M. DEBENEST: No. I am not asking you whether hostages were taken from the camp of Michelsgestel. I am asking you, in the case of the execution of the hostages of Rotterdam, whether one was not arrested on the eve of the execution and shot the next day?
SEYSS-INQUART: I do not know.
M. DEBENEST: I will give you the name. Maybe that will help you remember the case: Baron Schimmelpennink.
SEYSS-INQUART: As far as I recall Baron Schimmelpennink came from Zeeland. But I do not know any more than that.
M. DEBENEST: You do not know under what conditions he was arrested, and why?
SEYSS-INQUART: No; I know only that a Baron Schimmelpennink was among those five hostages who were shot.

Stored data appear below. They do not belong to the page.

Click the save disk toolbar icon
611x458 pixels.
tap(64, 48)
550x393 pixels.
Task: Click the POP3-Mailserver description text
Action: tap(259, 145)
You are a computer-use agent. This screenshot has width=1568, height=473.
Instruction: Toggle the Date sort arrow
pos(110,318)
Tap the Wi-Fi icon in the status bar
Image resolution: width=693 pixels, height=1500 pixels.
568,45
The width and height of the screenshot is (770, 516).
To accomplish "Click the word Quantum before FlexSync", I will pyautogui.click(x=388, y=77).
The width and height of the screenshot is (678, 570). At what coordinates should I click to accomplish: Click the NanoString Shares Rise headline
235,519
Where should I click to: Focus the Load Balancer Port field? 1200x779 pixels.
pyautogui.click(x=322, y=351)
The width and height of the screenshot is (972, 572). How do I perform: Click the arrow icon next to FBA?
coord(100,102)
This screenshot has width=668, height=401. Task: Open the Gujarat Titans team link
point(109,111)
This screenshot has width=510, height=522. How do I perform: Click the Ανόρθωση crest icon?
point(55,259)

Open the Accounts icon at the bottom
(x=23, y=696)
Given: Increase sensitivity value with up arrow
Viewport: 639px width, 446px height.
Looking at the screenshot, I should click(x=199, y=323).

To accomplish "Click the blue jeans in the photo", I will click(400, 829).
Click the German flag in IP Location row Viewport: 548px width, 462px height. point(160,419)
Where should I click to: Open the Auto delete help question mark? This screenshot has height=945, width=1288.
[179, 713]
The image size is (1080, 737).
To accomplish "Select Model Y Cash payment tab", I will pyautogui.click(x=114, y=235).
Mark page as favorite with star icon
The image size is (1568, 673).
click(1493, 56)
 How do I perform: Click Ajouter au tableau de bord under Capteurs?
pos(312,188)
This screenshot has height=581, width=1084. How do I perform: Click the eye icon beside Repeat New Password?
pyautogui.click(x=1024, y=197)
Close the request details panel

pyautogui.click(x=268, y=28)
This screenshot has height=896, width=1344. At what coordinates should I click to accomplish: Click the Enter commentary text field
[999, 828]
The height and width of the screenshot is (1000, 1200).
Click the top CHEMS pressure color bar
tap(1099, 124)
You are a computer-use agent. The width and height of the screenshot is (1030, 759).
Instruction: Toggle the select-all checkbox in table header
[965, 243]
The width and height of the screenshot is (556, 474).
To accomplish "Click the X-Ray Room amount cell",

M. DEBENEST: You therefore do admit that numerous executions followed the setting up of the summary justice courts in the Netherlands by you?
SEYSS-INQUART: No. That is certainly not the case. For these shootings, from the middle of 1944 onward, cannot be traced to my directives and my summary justice courts, but rather to a direct decree of the Führer.
M. DEBENEST: You therefore claim that there was not a single case of execution as a result of your order of 1 May 1943?